There’s a lot to unpack here but one thing you won’t find is an actual quote from Quinn. In fact, La Canfora doesn’t actually know if Quinn said anything or not, only that he “continues to hear” things. It sounds instead like the writer is randomly connecting a couple of dots in order to add some weight to an article that should just be about Kyler Murray. Everything else in the post is opinion and filler.

We do know that teams were calling about Quinn before the draft (according to NFL insider Ian Rappaport) and that the Bears showed no interest in trading him. In fact, when the rumor broke, Quinn indicated that he actually didn’t want to be traded. It’s difficult to believe Chicago’s front office has done anything to piss him off since, unless, like some fans, he’s mad GM Ryan Poles didn’t trade up into the first round to select a wide receiver.

“At the end of the day, it’s a business,” Quinn told Brad Biggs of the Chicago Tribune last month. “Again, you see Mack getting traded. I mean, you probably gotta — again, it’s just a business. Don’t dwell on it … too crazy.

“I didn’t expect to go anywhere, or want to go anywhere (emphasis mine), but again, this is a crazy business. … If something’s going to happen it’s going to happen, but again, it is what it is.”

It should be pointed out that there is a big difference between a player being shopped and a player requesting a trade. It’s also worth noting that the Bears were never actively shopping their Defensive Player of the Year. Teams called Poles about Quinn’s availability because they knew that Chicago was seeking to add draft picks this year. Attempting to trade for the veteran defensive end probably seemed like a good way to leverage a rookie GM desperate for additional assets. That is until Poles deftly turned a trio of Day Three picks into eight total selections.

If you take anything from the unsubstantiated rumor, it’s that the author believes Chicago could receive a compensation package greater than the second and third-round picks the Broncos got for Miller. Denver also paid down Miller’s salary, but Quinn is relatively inexpensive and doesn’t hurt the team financially so none of it makes much sense.

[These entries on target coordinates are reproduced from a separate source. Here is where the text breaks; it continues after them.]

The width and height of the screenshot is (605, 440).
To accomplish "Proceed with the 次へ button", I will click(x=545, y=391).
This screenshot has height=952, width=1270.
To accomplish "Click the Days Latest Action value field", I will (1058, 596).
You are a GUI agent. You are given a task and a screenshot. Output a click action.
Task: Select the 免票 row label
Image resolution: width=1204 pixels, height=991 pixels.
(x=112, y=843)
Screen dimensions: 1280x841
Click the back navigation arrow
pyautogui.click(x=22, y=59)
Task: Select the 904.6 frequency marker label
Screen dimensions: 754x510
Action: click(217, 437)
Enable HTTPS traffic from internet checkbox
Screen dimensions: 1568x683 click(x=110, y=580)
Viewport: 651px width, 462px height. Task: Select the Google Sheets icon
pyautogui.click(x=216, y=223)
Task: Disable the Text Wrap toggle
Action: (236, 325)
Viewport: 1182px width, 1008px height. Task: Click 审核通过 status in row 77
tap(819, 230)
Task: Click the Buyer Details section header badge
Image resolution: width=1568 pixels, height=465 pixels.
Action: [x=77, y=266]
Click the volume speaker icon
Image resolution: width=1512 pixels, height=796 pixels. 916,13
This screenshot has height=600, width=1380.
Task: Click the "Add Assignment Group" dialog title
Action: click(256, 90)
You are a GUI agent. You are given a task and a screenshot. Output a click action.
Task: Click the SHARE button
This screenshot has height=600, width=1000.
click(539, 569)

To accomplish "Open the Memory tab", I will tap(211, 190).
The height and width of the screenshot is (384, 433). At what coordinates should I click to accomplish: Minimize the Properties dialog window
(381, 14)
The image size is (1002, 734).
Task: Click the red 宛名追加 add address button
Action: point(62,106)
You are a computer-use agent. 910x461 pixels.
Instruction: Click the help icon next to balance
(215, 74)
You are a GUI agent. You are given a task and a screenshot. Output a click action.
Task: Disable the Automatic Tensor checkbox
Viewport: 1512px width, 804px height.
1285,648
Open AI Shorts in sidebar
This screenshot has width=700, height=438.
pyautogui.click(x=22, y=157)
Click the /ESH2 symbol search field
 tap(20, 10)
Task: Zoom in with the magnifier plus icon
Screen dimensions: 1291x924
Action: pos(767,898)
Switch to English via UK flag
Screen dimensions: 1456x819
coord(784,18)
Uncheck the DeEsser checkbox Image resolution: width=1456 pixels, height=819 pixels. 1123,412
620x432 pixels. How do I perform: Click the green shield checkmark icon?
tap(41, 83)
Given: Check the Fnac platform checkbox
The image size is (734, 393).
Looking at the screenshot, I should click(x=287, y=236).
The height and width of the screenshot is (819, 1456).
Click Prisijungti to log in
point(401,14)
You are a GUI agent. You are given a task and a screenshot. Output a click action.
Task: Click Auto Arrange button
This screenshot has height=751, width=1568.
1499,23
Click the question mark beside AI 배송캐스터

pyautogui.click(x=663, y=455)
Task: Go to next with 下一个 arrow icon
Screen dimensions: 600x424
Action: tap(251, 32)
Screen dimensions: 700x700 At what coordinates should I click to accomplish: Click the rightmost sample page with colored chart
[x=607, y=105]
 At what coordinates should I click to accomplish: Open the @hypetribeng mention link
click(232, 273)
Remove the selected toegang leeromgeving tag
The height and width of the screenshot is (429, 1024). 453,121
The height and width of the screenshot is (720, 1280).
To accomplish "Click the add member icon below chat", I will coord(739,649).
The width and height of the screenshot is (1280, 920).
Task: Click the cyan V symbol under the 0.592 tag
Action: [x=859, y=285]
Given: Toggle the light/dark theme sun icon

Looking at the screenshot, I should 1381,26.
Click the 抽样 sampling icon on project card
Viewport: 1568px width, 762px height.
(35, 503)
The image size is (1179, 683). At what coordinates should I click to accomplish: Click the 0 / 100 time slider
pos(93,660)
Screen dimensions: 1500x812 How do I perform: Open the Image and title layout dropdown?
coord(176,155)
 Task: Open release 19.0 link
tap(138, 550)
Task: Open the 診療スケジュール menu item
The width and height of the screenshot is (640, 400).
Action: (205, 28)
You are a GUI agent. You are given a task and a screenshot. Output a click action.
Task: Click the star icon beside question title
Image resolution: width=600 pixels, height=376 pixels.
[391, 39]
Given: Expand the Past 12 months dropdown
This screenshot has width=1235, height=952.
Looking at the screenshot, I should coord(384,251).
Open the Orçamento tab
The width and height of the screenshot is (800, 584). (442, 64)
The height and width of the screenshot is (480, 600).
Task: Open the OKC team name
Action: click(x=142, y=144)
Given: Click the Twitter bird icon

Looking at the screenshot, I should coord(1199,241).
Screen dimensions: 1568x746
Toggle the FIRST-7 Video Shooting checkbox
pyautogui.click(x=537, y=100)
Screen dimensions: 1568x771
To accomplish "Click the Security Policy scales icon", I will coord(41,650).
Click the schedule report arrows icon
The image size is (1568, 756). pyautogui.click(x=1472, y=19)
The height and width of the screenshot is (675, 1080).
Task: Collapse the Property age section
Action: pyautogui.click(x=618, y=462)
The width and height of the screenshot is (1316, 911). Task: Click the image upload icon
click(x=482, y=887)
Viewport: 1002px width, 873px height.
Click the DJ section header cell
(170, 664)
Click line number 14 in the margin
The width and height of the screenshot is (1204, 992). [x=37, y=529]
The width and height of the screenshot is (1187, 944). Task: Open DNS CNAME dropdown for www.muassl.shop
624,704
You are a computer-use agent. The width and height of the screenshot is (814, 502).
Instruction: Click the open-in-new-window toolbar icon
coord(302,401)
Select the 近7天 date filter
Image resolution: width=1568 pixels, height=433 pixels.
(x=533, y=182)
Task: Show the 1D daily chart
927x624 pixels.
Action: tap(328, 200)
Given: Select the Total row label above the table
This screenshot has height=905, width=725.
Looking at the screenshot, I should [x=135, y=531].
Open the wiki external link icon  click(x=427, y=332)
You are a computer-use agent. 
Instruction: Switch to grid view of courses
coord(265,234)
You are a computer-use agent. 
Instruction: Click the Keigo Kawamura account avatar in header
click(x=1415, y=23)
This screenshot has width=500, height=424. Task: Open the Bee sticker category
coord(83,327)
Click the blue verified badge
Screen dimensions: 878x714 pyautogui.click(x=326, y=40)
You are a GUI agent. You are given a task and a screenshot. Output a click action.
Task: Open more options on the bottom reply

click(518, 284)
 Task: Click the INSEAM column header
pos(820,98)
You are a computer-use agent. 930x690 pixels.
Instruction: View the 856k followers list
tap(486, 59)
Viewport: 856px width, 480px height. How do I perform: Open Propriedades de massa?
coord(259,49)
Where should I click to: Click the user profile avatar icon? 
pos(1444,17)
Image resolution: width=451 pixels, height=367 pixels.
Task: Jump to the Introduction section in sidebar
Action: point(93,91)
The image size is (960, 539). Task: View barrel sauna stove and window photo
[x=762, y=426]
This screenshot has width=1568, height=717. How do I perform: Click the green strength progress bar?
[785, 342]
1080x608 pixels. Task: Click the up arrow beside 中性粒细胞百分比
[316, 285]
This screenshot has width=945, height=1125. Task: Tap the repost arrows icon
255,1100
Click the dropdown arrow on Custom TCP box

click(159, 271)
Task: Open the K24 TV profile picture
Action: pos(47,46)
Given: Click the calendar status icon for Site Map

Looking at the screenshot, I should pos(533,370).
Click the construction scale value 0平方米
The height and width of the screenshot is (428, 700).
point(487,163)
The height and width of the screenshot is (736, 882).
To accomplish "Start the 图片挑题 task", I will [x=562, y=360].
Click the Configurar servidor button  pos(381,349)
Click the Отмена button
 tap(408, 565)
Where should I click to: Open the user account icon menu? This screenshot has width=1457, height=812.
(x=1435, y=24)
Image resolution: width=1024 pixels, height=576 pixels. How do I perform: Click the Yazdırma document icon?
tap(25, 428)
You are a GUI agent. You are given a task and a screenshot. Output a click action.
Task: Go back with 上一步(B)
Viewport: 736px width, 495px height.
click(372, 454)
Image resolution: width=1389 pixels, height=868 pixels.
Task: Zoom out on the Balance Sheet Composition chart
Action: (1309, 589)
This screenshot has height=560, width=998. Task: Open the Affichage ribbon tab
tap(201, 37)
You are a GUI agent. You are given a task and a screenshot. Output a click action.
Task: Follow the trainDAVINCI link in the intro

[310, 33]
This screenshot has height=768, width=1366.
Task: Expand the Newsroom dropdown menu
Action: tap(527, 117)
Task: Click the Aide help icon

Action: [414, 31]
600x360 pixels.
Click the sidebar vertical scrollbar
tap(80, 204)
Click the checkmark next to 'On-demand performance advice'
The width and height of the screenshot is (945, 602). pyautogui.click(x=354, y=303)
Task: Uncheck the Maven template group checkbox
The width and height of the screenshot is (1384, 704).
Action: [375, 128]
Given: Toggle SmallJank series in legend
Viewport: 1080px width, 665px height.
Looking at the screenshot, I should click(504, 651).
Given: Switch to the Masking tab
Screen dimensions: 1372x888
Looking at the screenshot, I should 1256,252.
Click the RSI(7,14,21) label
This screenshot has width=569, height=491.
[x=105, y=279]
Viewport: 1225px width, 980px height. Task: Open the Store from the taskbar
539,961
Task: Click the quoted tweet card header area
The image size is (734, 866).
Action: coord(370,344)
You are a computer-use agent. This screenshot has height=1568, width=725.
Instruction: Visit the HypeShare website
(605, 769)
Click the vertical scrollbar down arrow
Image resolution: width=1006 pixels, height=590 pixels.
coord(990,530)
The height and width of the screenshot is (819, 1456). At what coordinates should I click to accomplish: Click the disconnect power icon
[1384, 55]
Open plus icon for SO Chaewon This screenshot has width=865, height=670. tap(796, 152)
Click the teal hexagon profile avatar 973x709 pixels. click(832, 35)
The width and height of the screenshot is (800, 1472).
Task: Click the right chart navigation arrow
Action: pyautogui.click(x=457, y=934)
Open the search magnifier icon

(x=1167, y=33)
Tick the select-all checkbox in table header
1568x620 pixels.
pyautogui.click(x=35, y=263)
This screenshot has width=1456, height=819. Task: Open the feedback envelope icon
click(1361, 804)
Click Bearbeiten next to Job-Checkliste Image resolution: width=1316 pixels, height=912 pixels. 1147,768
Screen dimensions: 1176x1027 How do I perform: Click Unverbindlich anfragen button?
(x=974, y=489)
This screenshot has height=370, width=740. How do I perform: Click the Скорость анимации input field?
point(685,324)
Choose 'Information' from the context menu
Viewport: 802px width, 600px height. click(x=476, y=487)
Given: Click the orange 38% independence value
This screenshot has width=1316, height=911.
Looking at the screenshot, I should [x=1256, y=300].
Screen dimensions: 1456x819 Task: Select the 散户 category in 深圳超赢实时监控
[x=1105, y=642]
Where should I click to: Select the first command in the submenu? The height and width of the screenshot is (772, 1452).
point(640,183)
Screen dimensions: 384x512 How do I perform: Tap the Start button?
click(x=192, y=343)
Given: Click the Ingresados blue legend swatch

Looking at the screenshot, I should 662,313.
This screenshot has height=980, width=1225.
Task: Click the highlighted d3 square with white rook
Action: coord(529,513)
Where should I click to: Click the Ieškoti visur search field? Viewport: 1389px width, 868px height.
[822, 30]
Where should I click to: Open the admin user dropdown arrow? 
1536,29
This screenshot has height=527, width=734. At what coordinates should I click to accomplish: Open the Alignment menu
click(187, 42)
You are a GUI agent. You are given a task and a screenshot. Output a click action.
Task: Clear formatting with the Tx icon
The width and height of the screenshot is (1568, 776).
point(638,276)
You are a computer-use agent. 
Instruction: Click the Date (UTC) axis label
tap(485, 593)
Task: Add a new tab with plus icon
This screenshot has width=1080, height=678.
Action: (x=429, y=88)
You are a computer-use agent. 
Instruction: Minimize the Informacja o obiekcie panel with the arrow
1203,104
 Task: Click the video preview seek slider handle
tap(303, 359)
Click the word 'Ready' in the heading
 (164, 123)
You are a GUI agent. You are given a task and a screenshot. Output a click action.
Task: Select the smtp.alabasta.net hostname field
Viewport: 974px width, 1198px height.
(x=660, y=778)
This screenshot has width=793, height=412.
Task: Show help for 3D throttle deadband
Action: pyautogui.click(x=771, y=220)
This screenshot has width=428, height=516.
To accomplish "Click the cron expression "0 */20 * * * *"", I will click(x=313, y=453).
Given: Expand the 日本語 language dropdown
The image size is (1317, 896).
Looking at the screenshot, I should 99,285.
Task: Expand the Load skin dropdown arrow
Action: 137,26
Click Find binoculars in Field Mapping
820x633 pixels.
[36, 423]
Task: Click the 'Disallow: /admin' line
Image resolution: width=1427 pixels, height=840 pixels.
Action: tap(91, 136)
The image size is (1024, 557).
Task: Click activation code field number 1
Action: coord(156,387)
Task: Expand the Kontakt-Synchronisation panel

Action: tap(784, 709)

Last season, Quinn notched 18.5 sacks, 49 tackles, and 22 quarterback hits. He earned a Pro Bowl nod and was one of the Bears’ lone defensive bright spots. Any cap relief the Bears would get by trading him won’t really help this year, and it would probably force head coach Matt Eberflus to start rookie Dominique Robinson in Quinn’s place. Robinson is a former quarterback and wide receiver who was drafted on potential in the fifth round because he had very limited college experience at EDGE.

Finally, it’s not like La Canfora has been anywhere close to accurate when it comes to the Bears (or any team) when he’s previously played connect-the-dots. Without a quote from Quinn, and without textual reference, it sounds a lot more like heresy and clickbait to me. Feel free to run with it, but I doubt the CBS Sports piece is anything greater than a random shot in the dark.

Quinn may eventually be traded, but there’s nothing to suggest that anything is imminent, nor likely to happen before the start of training camp.